Lá chegando, me deu as costas, entrou no carro e nem disse adeus. Olhei para os lados, nem sabia o que fazer. Ainda tentei segui-lo, mas o carro era muito rápido...
Vaguei assustado pelas redondezas... Às vezes parava no mesmo lugar, sempre com a esperança de que meu dono voltasse para me buscar. Muitos dias se passaram e as noites pareciam não terminar. Custei muito a acreditar que ele realmente tinha ali me deixado.
Que teria eu feito de tão mal, para desprezar assim o amor de um animal?
À noite, quando ele chegava, eu abanava o rabo, feliz, mesmo que ele nunca viesse ao quintal me ver.
Às vezes eu latia, mas tinha pessoas estranhas no portão, não podia deixá-las entrar sem avisar meu dono. Quem sabe foi minha dona quem mandou, eu devia estar lhe dando trabalho...
Como sinto saudades das crianças! Elas me adoravam! Puxavam-me a cauda, às vezes. Eu ficava uma fera, mas logo éramos amigos novamente. Devem ter dito que fugi, provavelmente em busca de uma aventura e não soube voltar. Imagino que tenham chorado, pois realmente me amavam, como eu ainda as amo.
Hoje só bebo água suja. Estou magro e faminto. Meus pêlos já caíram quase todos e ainda fui atropelado por não saber andar nas ruas.
Não sei se por sorte ou por azar eu ainda pude andar. Sabe, Pai, faz muito frio à noite, no canto de chão molhado que arrumei para ficar.

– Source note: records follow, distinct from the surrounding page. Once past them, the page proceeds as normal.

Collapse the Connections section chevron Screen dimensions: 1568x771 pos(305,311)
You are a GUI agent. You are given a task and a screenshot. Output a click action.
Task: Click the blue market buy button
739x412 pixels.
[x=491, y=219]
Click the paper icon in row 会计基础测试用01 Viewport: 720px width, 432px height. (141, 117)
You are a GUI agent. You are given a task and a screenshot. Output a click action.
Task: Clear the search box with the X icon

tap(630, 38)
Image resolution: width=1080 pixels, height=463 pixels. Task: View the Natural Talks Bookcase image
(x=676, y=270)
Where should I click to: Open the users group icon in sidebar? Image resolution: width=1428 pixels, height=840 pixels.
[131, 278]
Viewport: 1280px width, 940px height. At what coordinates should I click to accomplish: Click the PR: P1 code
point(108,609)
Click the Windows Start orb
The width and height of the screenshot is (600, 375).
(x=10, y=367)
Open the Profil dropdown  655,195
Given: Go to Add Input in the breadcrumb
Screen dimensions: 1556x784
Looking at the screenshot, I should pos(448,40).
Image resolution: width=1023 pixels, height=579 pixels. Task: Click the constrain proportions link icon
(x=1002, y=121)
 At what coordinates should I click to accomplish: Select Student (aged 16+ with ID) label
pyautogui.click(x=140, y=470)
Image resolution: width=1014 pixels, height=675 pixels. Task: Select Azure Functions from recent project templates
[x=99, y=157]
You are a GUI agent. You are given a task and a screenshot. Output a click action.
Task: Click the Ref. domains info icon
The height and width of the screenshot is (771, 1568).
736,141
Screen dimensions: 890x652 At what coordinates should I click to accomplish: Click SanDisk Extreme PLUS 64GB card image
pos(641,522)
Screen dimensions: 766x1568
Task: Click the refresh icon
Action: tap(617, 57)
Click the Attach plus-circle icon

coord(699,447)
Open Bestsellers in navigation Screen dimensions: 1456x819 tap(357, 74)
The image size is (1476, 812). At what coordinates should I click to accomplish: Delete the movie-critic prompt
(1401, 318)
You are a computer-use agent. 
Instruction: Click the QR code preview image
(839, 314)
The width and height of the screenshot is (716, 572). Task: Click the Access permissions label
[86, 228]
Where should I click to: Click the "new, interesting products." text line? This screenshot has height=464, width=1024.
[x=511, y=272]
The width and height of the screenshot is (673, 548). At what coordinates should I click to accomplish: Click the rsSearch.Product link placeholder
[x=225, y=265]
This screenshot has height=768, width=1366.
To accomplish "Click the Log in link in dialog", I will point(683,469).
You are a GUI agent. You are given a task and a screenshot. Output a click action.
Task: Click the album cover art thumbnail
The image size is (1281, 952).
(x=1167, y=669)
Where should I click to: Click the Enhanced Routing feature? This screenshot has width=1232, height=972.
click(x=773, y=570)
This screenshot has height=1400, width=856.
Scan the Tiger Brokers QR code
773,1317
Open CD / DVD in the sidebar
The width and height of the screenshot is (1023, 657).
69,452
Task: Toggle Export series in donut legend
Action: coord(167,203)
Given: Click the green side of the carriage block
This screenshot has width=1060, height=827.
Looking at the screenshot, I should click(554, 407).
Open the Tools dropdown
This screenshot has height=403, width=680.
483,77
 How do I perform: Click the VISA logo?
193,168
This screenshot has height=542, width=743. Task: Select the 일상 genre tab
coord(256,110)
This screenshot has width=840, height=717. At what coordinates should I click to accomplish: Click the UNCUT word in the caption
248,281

Creio que ainda hoje vou me encontrar Contigo. Peço-vos, então, não mais por mim, mas pelos meus irmãozinhos, pois sei que aí no céu a maldade dos homens não vai mais me alcançar:
Mande-lhes pessoas que tenham deles compaixão pois, como eu, sozinhos e abandonados não mais viverão.
Amenize-lhes o frio, igual ao que agora sinto, com o calor dos atos de pessoas abençoadas.
Diminui-lhes a fome, tal qual a que sinto, com o alimento do amor que me foi negado.
Mata-lhes a sede de todos os momentos, com água pura de Teus ensinamentos transmitidos ao homem.
Alivia-lhes a dor das doenças, afastando a ignorância da Terra que vem da ignorância dos homens.
Ampara as cachorrinhas prenhas que verão suas crias morrerem de fome, frio e pestes, sem nada poderem fazer.
Tire o sofrimento dos que estão sendo sacrificados em atos apregoados como religiosos, em laboratórios e tudo o mais, tirando das mãos humanas o desprezo ao que por Ti foi também criado.
Abranda a tristeza dos que, como eu, foram também abandonados, pois entre todos os males foi esse o que mais me doeu...
Recebe então, Pai, nesta noite gélida, a minha Alma, pois não será mais meu o sofrimento, mas dos que ficarem, e por eles vos peço."